Hiram Bond shook his head.

"I shall never be all right again. This isn't the first attack of heart failure I've had, but I feel it will be the last. I've lost all my strength. My insides seem to have collapsed entirely. It is a strange, indescribable sensation that warns me to prepare for my last journey. Boy, it is useless to disguise the truth—I am going to die. The doctor didn't say so, but I read the fact in his face. He saw that he could do nothing for me. Well, it matters little whether I die now or a little later on. I have no kith or kin to whom my death would be a blow. I am entirely alone in the world. At one time it was different, and I was well off; but now my team and the few dollars in my pocket-book represent all my earthly possessions. My boy, I have been thinking of you while I have been stretched on my back. You are beginning life quite as friendless, I might say, as I am leaving it. But you appear to have energy and the capacity for hard work. I have little doubt but you will succeed. You have been kind to me and I wish I was in a position to return the favor substantially. What little I can do for you to help you along I will do. You shall have my team to use or dispose of as you may think best. The money I possess will scarcely more than recompense Farmer Haywood for his trouble and pay the expenses of my funeral. I should like to be buried in some quiet spot—the nearest village burying-ground. If you will see that this is done, it is all I ask of you."

Dick was exceedingly shocked as he listened to the words of the dying man—for that Hiram Bond really was passing away, slowly but surely, there didn't seem to be any doubt.

When he finished, he asked the boy to fetch Farmer Haywood.

He requested the farmer to execute a bill of sale, which he signed with difficulty, transferring his wagon and team of horses to Dick.

After that was done he seemed to feel better.

There was little change in his condition until after midnight, when he gradually grew weaker and weaker, and finally died just before daylight.

Although Dick had met him so strangely only a couple of days before, his death affected the boy greatly for the time being.

He felt as though he had lost a good friend that he had known for many years.

A simple funeral from Farmer Haywood's to the nearby churchyard wound up the life history of Hiram Bond, and the day following Dick Armstrong drove his suddenly acquired property into the streets of Albany.
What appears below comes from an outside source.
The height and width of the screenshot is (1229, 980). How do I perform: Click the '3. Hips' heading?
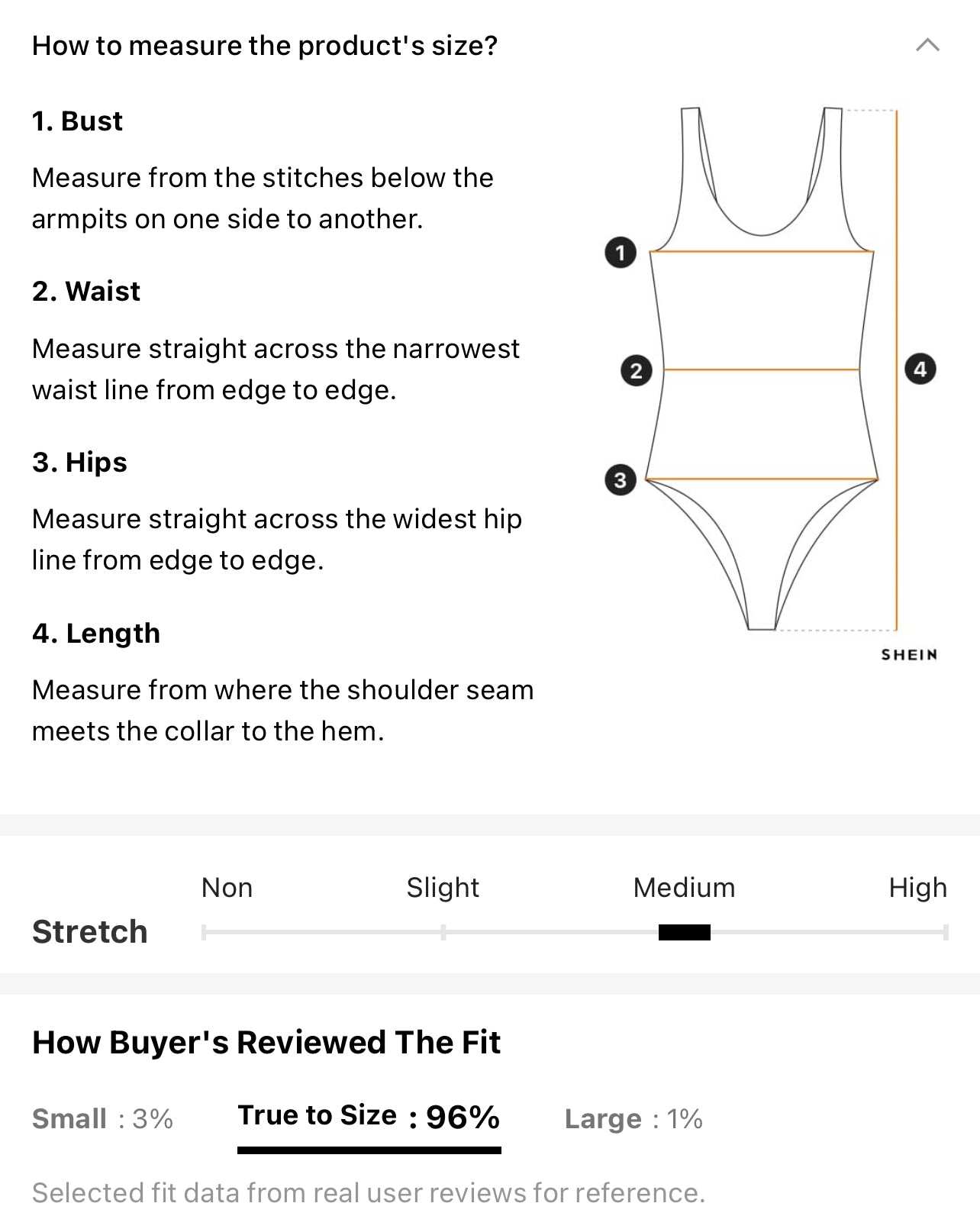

He had an idea that by visiting the various hotels in the city he might dispose of his apples to good advantage and with more profit than if he did business with a commission merchant.

His plan was successful, largely because the stewards of the places he visited happened to be running out of the fruit and because his apples were uncommonly fine and quite scarce in the market.

As a consequence he obtained an average of about $2.60 a bushel for them, and when he put his team up at the place where Hiram Bond had been accustomed to keep it he was in possession of bills and silver to the amount of $120, which included the money he had brought away from his former home at Cobham's Corner.